Soon after he closed his eyes again, a female doctor came in to talk with me about "my dad's wishes for end of life care."  (I'm pretty sure she was visibly shaken by my own bald head.  I had finished chemo treatments a short 2 1/2 months before this day in September and barely had a covering of peach fuzz.)  I must have been an amazingly pathetic sight.

My dad's wishes for end of life care?  We had never talked about these things.  You think we would have.  After my mom's death.  My illness.  His illness and nearly 2 weeks in the hospital.  But no, he would not talk about these things.  So, it had to be my best guess. 

I suppose he would want to be comfortable.  No machines.  No heroic efforts.  He would want me.  I would stay with him, until the end. 

So they moved him to a different floor.  A floor people go to die.  I carried a bag with his belongings.  Pants.  A belt.  His goofy big brown shoes.  His black wallet that I  had undoubtedly gotten him years past for his birthday, Father's Day or some other gift giving holiday.  It seemed to be about as old as he was. 

They "settled" him into the room.  There was no telling how long we would be there.  The kind nurse showed me how to pull out the chair into a bed.  She showed me a shower down the hall.  They would bring me dinner, if I felt like eating.  It had been hours since I had, but I was pretty sure I wasn't going to eat.  It was about 2:00 in the afternoon.  I called Steve and told him what was happening.  I texted my best friends to ask for prayer.  Strength and courage is what I would need the most of.

It's super scary being in a room with your dad like that.  It's just the two of you.  It's for the last time.  I wanted to  make sure I told him all I had to tell him.  I held his hand.  Combed his hair.  Told him stories.  I reminisced.  I thanked him for every single thing I could remember to thank him for.  I reminded him again of how much Jesus loved him and all about what Jesus had done for him on the cross.  I told him before, but it felt really good to tell him again.  Even if it was just to remind myself. 

At 4:00 pm, I called my Aunt who was on her way to Ohio to be with us.  She was a day or so away.  I was telling her the details of the day.  I turned to look out the window and cry for a moment with her.  I turned back around and realized I no longer heard my dad struggling for breath.  It was just the hum of the machine.  I ran over to him.  He must have just left.  I hugged him, held his hand and kissed him for the final time on the cheek.  I went to get the nurse.  She confirmed what I already knew. 

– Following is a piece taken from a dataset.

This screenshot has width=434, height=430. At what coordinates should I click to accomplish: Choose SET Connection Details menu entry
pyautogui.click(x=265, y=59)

At 4:10, she made it official.

At 4:20, one of  my best friends, Sarah, walked through the door.   Steve had called her and she offered to drive down from Ann Arbor, MI to be with me.  They agreed, I should not be alone.  She sat with  me for several hours and hugged me, cried with me and prayed with me until I was ready to get back in my Dad's Corolla and drive back to Dayton.  The whole family would return with me the next day to take care of business.

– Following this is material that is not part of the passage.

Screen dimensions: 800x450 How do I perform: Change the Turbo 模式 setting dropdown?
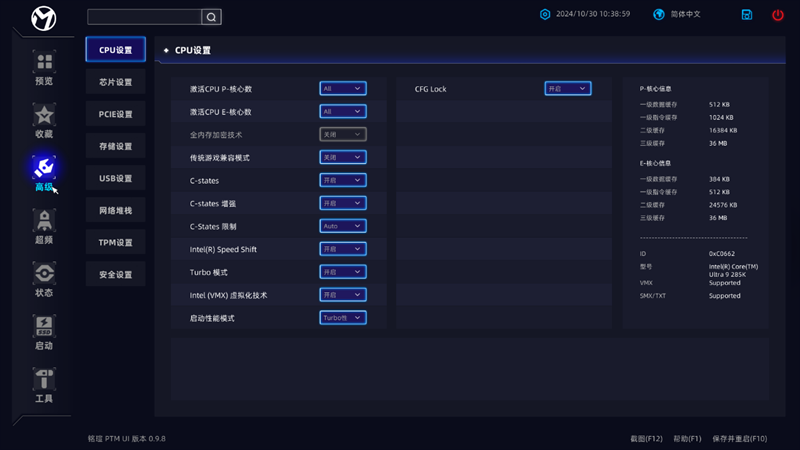(x=343, y=272)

September 20, 2011- 3 years ago- is a day that is burnt into my memory.  It is special and horrifying at the same time.  God got me through.  He gets me through each day.  There is hope in this story.  There is love and beauty in this story.  It is my story that I don't ever want to forget yet desperately wish I could all at the same time.  A sad chapter that I would re-write if I could but insist on writing down so I don't forget.  Jerry Printki, you are not forgotten.  A blink of an eye.

1 comment:

Sadee said...

Tears running down my cheeks....really beautiful. And I'm so was a gift to hear your story today. Thank you.